** Provided entries follows **

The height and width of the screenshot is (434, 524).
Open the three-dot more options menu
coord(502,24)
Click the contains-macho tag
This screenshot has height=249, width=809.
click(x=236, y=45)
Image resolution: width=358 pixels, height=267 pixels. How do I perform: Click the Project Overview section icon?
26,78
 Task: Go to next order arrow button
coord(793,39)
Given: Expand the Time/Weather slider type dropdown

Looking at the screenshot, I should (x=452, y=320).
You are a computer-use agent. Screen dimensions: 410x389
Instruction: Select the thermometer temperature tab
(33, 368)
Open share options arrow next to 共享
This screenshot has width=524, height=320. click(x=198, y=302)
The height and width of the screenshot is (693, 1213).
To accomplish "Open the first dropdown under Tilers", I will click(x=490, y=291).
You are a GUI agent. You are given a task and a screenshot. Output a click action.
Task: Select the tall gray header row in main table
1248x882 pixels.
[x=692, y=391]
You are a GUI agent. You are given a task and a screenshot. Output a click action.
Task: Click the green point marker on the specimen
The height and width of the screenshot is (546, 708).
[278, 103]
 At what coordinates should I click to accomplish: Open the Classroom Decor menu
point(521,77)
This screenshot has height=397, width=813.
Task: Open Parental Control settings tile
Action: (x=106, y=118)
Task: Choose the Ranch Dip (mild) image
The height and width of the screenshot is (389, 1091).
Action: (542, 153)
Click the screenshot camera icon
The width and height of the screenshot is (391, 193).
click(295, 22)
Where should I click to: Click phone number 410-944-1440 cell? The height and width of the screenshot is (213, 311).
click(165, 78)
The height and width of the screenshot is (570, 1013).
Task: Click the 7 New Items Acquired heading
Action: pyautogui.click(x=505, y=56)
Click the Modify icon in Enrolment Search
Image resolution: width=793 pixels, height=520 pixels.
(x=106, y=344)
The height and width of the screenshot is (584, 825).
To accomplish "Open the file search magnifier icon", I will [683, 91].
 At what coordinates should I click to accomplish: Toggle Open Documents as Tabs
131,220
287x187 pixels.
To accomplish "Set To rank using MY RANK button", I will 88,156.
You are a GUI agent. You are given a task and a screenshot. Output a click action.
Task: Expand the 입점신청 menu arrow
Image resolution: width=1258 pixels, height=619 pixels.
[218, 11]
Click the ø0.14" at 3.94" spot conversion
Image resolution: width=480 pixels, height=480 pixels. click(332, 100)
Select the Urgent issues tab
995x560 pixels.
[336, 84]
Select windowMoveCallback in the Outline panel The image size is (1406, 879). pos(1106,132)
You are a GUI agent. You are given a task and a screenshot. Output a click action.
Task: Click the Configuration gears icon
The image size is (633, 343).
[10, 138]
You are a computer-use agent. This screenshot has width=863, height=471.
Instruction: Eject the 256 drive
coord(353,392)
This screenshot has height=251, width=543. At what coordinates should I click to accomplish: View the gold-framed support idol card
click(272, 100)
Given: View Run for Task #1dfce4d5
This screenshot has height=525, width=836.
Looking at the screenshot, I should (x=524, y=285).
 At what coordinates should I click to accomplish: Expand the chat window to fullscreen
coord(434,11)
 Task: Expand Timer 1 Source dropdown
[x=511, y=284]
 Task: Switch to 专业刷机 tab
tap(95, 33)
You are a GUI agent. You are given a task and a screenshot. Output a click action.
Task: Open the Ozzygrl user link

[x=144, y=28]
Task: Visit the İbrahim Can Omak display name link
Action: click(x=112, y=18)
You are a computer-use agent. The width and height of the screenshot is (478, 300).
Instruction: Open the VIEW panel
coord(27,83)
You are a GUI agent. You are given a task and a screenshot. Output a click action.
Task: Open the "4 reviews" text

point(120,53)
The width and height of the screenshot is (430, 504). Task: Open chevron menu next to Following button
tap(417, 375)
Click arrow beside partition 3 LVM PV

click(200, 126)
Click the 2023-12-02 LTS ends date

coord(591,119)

** End of Provided entries **

*What to work on*:
Each record must be reproduced exactly. Keep every one.

*Exercise output*:
The height and width of the screenshot is (434, 524).
Open the three-dot more options menu
coord(502,24)
Click the contains-macho tag
This screenshot has height=249, width=809.
click(x=236, y=45)
Image resolution: width=358 pixels, height=267 pixels. How do I perform: Click the Project Overview section icon?
26,78
 Task: Go to next order arrow button
coord(793,39)
Given: Expand the Time/Weather slider type dropdown

Looking at the screenshot, I should (x=452, y=320).
You are a computer-use agent. Screen dimensions: 410x389
Instruction: Select the thermometer temperature tab
(33, 368)
Open share options arrow next to 共享
This screenshot has width=524, height=320. click(x=198, y=302)
The height and width of the screenshot is (693, 1213).
To accomplish "Open the first dropdown under Tilers", I will click(x=490, y=291).
You are a GUI agent. You are given a task and a screenshot. Output a click action.
Task: Select the tall gray header row in main table
1248x882 pixels.
[x=692, y=391]
You are a GUI agent. You are given a task and a screenshot. Output a click action.
Task: Click the green point marker on the specimen
The height and width of the screenshot is (546, 708).
[278, 103]
 At what coordinates should I click to accomplish: Open the Classroom Decor menu
point(521,77)
This screenshot has height=397, width=813.
Task: Open Parental Control settings tile
Action: (x=106, y=118)
Task: Choose the Ranch Dip (mild) image
The height and width of the screenshot is (389, 1091).
Action: (542, 153)
Click the screenshot camera icon
The width and height of the screenshot is (391, 193).
click(295, 22)
Where should I click to: Click phone number 410-944-1440 cell? The height and width of the screenshot is (213, 311).
click(165, 78)
The height and width of the screenshot is (570, 1013).
Task: Click the 7 New Items Acquired heading
Action: pyautogui.click(x=505, y=56)
Click the Modify icon in Enrolment Search
Image resolution: width=793 pixels, height=520 pixels.
(x=106, y=344)
The height and width of the screenshot is (584, 825).
To accomplish "Open the file search magnifier icon", I will [683, 91].
 At what coordinates should I click to accomplish: Toggle Open Documents as Tabs
131,220
287x187 pixels.
To accomplish "Set To rank using MY RANK button", I will 88,156.
You are a GUI agent. You are given a task and a screenshot. Output a click action.
Task: Expand the 입점신청 menu arrow
Image resolution: width=1258 pixels, height=619 pixels.
[218, 11]
Click the ø0.14" at 3.94" spot conversion
Image resolution: width=480 pixels, height=480 pixels. click(332, 100)
Select the Urgent issues tab
995x560 pixels.
[336, 84]
Select windowMoveCallback in the Outline panel The image size is (1406, 879). pos(1106,132)
You are a GUI agent. You are given a task and a screenshot. Output a click action.
Task: Click the Configuration gears icon
The image size is (633, 343).
[10, 138]
You are a computer-use agent. This screenshot has width=863, height=471.
Instruction: Eject the 256 drive
coord(353,392)
This screenshot has height=251, width=543. At what coordinates should I click to accomplish: View the gold-framed support idol card
click(272, 100)
Given: View Run for Task #1dfce4d5
This screenshot has height=525, width=836.
Looking at the screenshot, I should (x=524, y=285).
 At what coordinates should I click to accomplish: Expand the chat window to fullscreen
coord(434,11)
 Task: Expand Timer 1 Source dropdown
[x=511, y=284]
 Task: Switch to 专业刷机 tab
tap(95, 33)
You are a GUI agent. You are given a task and a screenshot. Output a click action.
Task: Open the Ozzygrl user link

[x=144, y=28]
Task: Visit the İbrahim Can Omak display name link
Action: click(x=112, y=18)
You are a computer-use agent. The width and height of the screenshot is (478, 300).
Instruction: Open the VIEW panel
coord(27,83)
You are a GUI agent. You are given a task and a screenshot. Output a click action.
Task: Open the "4 reviews" text

point(120,53)
The width and height of the screenshot is (430, 504). Task: Open chevron menu next to Following button
tap(417, 375)
Click arrow beside partition 3 LVM PV

click(200, 126)
Click the 2023-12-02 LTS ends date

coord(591,119)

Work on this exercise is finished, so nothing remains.